The subsequent error: The effectiveness of the vaccine does not measure the strength of the immune system!
Due to the incorrect calculation in the articles, it is claimed that vaccinated people get AIDS (acquired immune deficiency syndrome) or at least develop AIDS-like symptoms. However, this is fundamentally wrong.
AIDS is an infectious disease caused by the human immunodeficiency virus (HIV) and is unrelated to COVID-19 or COVID-19 vaccines. This claim is based on the false idea that vaccine effectiveness is a measure of immune system strength, with low or negative vaccine effectiveness indicating immune system failure.
Vaccine effectiveness affects the immune system's ability to fight the pathogen targeted by the vaccine, but does not otherwise reflect the immune system's ability to fight other threats . The effectiveness of the COVID-19 vaccine says nothing about how well vaccinated people fight other infectious diseases.
In other words: Even if the calculations prove that the vaccine has failed (which they do not), it cannot be concluded that the entire immune system would now also fail against other diseases. That claim is completely out of thin air.
For example, the articles claim that “ the average German only has 12.3% of their immune system available to fight certain classes of viruses and certain types of cancer .” Why? Is the rest of the immune system busy dealing with the COVID-19 spikes? Because if that were the case, everyone suffering from COVID-19 would also have this immune deficiency!

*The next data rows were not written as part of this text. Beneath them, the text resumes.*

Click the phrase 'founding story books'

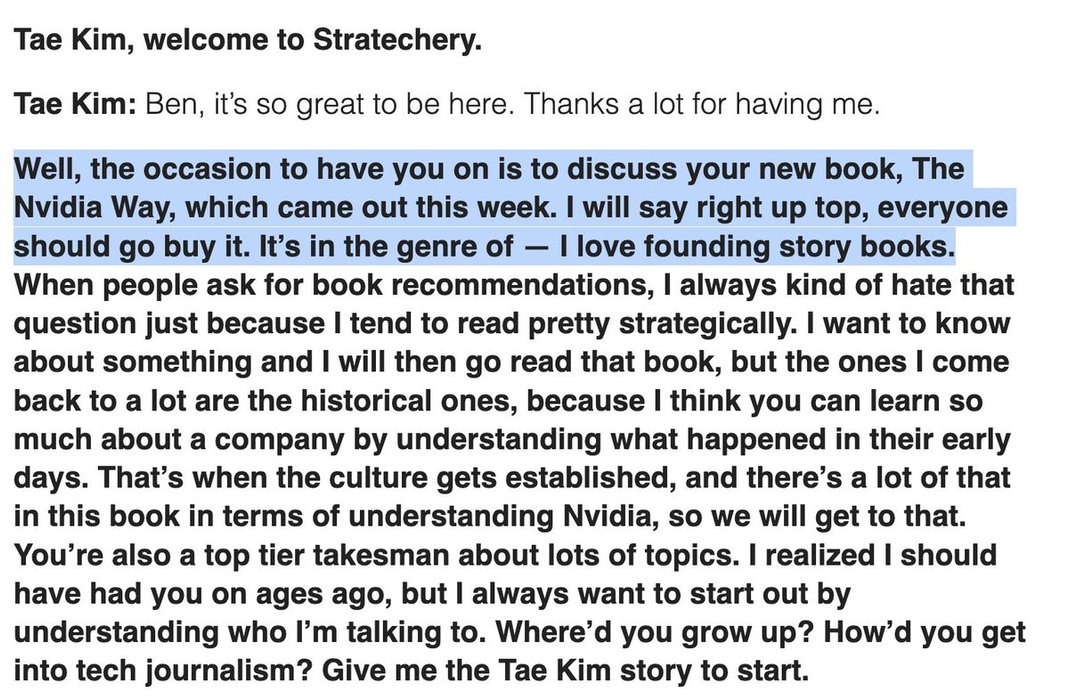[798, 247]
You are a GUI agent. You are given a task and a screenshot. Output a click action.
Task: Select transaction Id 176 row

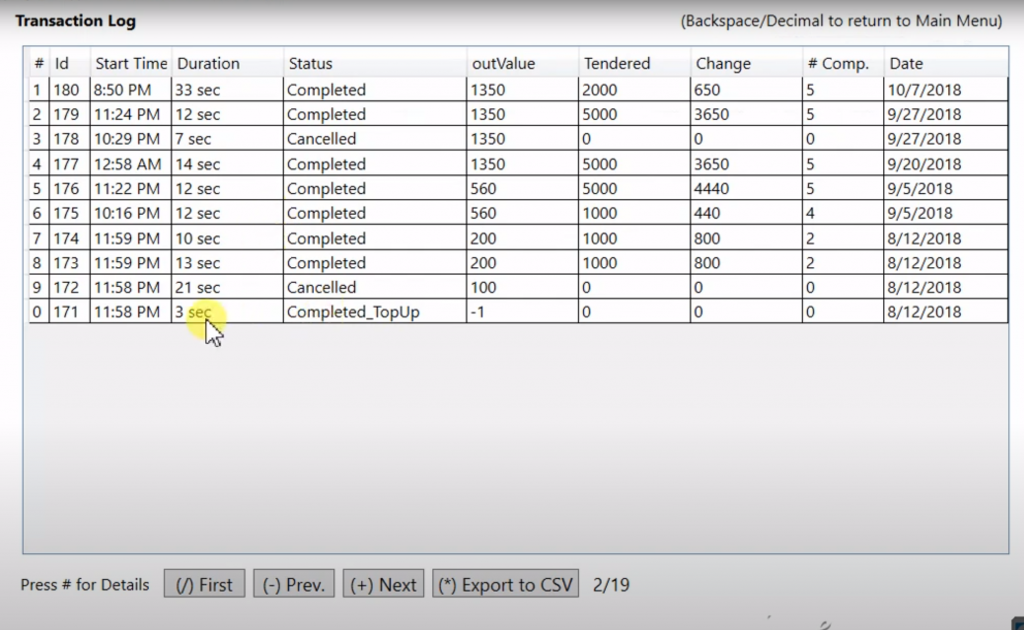67,189
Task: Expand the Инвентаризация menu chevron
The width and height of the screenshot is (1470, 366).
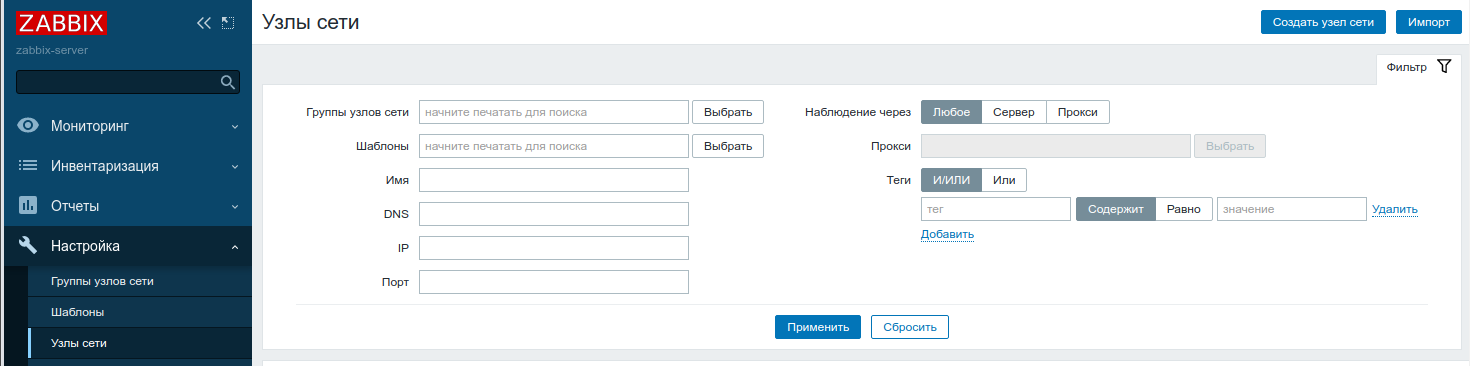Action: pos(234,167)
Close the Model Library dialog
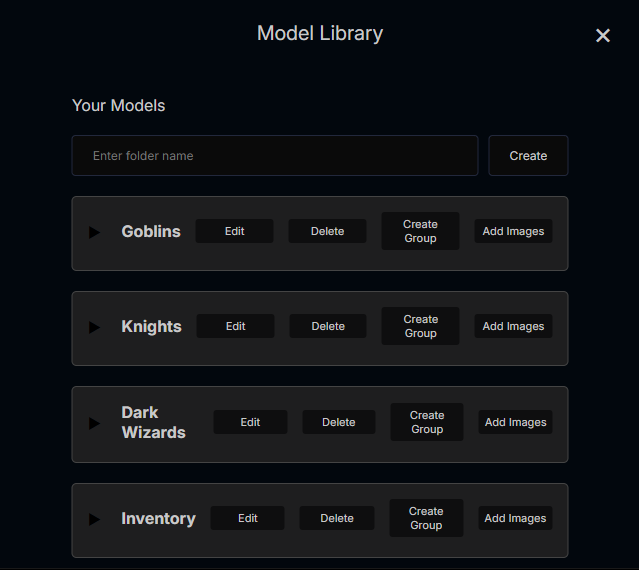This screenshot has width=639, height=570. point(603,36)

Excess mortality in Germany does not prove an immune deficiency
The articles present excess mortality in Germany in 2022 as evidence that “ something is wrong and that the true impact of Covid-19 vaccinations needs to be fully understood .”
Excess mortality is determined by comparing how many people were expected to have died based on the previous year's mortality rate and how many people actually died. Many countries experienced some excess mortality in 2022. Germany in particular recorded 102,500 excess deaths in 2022, according to previous data
However, the articles do not provide evidence that COVID-19 vaccination has a causal relationship with all-cause mortality. The claim is made again and again without any real evidence, while excess mortality from COVID-19 is quite clearly proven .
Many other factors also contributed to the excess mortality in Germany in 2022, e.g. B. the heat waves in the summer, indirect consequences of the COVID-19 infection or the strain on the health systems during the pandemic - to attribute all cases to an alleged immune deficiency of those vaccinated is a very strong oversimplification and a wrong conclusion of the articles.
A study from November 2022 even shows the opposite of what is claimed in the articles: According to this, between June 2021 and March 2022 in the USA there was higher excess mortality in the ten least vaccinated states than in the ten most vaccinated states.
Of course, this is not the only study of this kind:
- A CDC study that examined the period between December 2020 and July 2021 found that vaccinated people had a lower risk of death from diseases other than COVID-19 than unvaccinated people.
- Another study of more than 520,000 people came to a similar result: All-cause mortality was 37% lower in the vaccinated group.
Conclusion

This claim is based on a flawed calculation of vaccine effectiveness that uses inaccurate information and does not take into account the caveats associated with the data, such as: B. the lack of information about the vaccination status of the COVID-19 cases in the report.
Furthermore, this claim ignored the fact that an immune response elicited by a vaccine is specific to the infectious agent targeted by the vaccine and has no impact on the immune response to other threats.
Article image: Pixabay
Additional source:
Health feedback
Note: This content reflects the current state of affairs at the time of publication
.
The reproduction of individual images, screenshots, embeds or video sequences serves to discuss the topic.